Approximately, forty minutes into the action, Siegel shows the first pod as it is replicating a human; the kind of shot that Siegel uses is designated a ‘Dutch’ tilt shot. The camera is set-up as if it were on its side so that image looks definitely out of place. Siegel is deliberately calling attention to the seed pods. Bennell notices the seed pods when one gurgles, and Jack, Teddy, and Becky join him. Becky confesses that her father hasn’t been the same since Bennell and she came home yesterday and found him leaving the basement. “They have to be destroyed,” cries Teddy, “all of them.” Bennell assures her that they will. The doctor and the others haven’t caught on yet about the brutal truth. “We’re going to have to search every building, every house in town. Men, women, and children have to be examined. We’ve got some phoning to do.” Bennell tries to call the FBI in Los Angeles. The switchboard operator informs him that all Los Angeles circuits are dead. When he asks for the governor in Sacramento, Bennell learns that all Sacramento circuits are busy. Bennell sends Jack and Teddy out of town to alert the authorities. He tried to make Becky go with them, but she refuses and stays behind with him. Bennell takes the pitchfork and checks the seed poles. One of them has disgorged a replica of Becky, but Bennell cannot spear it. Instead, he finds his own replica and plunges the spear into it repeatedly. Eventually, the impostors take over and corner Bennell and Becky. They explain that the seed pods entered the Earth, landed at a farm and took root. Life has driven too many people over the edge and the pods will free mankind of its worries. Nobody will ever be troubled by anything again. "There is no need for love or emotion. Love, desire, ambition, faith—without them—life is so simple." Originally, "Invasion of the Body Snatchers" concluded with the frantic Bennell screaming his warning about these space aliens who robbed humans of their emotions and turned them into thoughtless automatons. Allied Artists sought to soften the hysteria. Siegel agreed against his wishes to add a prologue and an epilogue on the advice of Wanger for fear that the studio would re-edit the film.

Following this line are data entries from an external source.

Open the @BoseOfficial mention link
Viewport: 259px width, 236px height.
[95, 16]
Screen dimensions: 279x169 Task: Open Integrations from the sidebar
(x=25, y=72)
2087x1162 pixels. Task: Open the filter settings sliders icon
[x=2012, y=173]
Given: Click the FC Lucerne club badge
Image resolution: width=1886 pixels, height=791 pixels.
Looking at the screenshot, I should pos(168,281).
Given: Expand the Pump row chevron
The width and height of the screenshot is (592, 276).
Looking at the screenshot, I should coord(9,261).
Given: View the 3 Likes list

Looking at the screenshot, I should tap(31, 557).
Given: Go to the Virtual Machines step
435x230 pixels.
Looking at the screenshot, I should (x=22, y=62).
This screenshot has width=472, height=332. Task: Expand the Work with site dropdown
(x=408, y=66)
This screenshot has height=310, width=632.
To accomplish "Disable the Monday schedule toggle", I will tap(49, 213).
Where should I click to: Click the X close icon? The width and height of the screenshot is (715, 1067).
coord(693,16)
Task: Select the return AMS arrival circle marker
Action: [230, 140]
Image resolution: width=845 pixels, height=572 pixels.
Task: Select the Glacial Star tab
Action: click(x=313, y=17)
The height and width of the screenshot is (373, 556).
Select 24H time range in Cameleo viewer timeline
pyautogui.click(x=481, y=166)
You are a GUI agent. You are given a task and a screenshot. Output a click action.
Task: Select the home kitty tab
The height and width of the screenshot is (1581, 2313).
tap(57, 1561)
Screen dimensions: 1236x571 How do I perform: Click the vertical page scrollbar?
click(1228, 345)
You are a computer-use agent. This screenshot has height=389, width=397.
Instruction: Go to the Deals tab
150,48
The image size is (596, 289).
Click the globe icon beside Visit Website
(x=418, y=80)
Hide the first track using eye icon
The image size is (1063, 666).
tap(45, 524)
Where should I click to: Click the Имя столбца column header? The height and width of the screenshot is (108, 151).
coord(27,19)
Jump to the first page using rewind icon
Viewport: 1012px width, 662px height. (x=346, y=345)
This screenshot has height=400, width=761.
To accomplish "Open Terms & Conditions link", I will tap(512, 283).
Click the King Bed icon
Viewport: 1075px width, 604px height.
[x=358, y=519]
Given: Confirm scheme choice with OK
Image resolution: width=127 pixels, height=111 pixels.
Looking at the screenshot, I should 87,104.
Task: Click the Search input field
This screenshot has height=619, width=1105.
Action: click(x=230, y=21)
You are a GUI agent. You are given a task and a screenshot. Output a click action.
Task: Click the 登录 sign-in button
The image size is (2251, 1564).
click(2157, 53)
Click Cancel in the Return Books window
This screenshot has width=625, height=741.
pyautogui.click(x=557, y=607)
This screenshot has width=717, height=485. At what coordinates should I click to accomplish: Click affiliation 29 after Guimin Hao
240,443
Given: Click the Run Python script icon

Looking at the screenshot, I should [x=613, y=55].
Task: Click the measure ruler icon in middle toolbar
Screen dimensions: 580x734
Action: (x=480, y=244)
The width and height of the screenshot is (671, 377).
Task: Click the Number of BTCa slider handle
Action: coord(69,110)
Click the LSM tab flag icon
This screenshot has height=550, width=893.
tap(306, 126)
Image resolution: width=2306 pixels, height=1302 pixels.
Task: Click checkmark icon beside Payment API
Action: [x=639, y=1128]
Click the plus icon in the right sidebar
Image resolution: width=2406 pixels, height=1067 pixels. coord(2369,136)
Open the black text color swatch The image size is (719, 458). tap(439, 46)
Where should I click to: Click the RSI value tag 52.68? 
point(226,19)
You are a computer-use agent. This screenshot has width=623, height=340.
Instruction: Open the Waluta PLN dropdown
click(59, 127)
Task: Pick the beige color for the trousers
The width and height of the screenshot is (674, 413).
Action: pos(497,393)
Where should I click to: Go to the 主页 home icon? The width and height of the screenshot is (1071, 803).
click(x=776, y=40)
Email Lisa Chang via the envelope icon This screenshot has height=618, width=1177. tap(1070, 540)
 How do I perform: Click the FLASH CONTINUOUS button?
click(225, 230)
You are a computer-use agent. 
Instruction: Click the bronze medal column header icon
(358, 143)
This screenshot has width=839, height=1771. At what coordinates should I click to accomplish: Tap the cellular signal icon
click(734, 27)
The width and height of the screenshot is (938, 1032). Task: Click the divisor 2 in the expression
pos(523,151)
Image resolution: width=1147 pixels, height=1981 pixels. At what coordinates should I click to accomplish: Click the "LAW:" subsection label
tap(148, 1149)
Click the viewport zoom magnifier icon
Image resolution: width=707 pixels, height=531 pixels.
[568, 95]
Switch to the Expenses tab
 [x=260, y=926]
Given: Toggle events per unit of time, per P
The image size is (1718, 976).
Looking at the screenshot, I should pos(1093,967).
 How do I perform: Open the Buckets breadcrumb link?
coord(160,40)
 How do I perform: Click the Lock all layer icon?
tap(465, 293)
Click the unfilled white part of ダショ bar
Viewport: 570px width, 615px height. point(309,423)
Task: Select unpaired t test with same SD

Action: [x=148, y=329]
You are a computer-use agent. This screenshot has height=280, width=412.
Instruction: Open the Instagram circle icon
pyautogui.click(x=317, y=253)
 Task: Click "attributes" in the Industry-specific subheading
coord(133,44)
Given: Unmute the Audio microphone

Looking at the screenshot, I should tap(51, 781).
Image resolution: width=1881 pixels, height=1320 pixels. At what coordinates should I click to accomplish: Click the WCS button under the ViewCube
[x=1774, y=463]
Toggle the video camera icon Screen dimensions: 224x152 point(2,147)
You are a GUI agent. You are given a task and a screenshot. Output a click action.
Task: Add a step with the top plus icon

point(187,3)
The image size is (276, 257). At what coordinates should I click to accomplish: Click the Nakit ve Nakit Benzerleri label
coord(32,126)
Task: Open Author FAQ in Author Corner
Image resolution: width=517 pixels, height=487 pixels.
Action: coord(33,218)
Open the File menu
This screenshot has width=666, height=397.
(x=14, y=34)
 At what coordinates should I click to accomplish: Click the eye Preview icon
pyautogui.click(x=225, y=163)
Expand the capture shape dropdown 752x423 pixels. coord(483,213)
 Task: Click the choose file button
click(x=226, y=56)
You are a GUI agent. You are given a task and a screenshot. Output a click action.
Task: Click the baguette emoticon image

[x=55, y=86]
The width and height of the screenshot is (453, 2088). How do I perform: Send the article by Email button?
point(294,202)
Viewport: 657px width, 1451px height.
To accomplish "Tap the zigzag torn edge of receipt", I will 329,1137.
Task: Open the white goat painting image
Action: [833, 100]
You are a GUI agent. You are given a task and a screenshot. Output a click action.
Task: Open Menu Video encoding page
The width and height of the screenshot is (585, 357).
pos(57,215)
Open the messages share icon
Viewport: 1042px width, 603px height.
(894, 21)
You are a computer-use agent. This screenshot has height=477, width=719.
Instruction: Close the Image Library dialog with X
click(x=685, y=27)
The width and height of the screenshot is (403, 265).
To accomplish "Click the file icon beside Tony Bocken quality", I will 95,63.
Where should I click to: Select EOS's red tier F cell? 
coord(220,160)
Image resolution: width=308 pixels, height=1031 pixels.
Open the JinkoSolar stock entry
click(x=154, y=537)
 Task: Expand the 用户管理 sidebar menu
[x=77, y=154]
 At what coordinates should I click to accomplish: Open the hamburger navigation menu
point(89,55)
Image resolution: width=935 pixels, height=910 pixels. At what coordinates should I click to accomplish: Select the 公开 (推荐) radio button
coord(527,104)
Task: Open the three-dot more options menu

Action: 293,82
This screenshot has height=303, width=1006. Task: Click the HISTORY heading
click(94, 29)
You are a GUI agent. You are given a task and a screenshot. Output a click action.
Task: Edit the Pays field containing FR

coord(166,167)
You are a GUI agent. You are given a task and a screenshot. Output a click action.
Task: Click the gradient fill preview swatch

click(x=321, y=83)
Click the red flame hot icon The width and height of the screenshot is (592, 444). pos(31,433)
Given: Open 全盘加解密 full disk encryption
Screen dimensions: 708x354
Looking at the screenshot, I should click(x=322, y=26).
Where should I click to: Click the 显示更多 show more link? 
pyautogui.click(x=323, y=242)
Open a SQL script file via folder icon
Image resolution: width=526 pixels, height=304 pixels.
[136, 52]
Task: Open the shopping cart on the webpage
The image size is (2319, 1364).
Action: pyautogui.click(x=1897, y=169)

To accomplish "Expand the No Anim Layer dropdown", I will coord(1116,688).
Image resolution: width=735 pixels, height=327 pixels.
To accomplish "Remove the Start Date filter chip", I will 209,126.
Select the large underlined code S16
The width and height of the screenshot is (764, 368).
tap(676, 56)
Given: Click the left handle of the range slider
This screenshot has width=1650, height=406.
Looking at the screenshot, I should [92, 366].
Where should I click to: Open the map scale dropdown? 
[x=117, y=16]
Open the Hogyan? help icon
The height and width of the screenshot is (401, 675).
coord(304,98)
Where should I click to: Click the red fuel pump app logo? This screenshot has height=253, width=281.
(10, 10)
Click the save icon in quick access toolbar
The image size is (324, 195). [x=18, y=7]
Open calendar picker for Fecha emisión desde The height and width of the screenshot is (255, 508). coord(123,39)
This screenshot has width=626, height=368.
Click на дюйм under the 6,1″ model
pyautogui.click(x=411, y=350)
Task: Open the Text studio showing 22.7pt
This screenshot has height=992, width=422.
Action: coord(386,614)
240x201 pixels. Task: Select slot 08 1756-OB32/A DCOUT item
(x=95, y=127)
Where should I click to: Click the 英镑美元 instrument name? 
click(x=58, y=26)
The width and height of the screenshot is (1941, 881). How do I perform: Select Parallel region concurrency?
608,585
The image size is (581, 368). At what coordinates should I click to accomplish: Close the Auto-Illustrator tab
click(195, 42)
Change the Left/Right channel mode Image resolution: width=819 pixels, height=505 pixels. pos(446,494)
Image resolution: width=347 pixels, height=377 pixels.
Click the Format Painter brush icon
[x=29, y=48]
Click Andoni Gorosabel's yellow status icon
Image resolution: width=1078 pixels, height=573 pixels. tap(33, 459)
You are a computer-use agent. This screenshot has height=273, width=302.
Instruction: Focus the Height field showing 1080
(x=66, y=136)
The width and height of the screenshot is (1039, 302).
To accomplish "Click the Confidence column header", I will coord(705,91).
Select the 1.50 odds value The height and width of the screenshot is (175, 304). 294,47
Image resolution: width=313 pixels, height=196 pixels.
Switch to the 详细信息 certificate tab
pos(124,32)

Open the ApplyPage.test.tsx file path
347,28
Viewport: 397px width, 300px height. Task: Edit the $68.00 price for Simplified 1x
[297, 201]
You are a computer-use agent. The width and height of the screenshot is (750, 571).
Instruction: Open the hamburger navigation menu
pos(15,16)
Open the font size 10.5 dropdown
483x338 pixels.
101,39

The legacy of "Invasion of the Body Snatchers" is considerable. Hollywood has remade this original three times along with the unacknowledged remakes, such as the 2007 "Invasion of the Pod People" Philip Kaufman helmed an urban version of the Siegel film in 1978 with Donald Sutherland, but situated it in the urban sprawl of San Francisco. McCarthy reprised his role, and Siegel had a cameo. Later, independent director Abel Ferrara took it back to its rural roots in 1994 with "Body Snatchers" and located the action on a military base in Alabama. In 2007, another remake simply called "Invasion" appeared with Nicole Kidman and Daniel Craig. Originally, Jack Finney wrote the novel that "Collier's Magazine" serialized in 1954.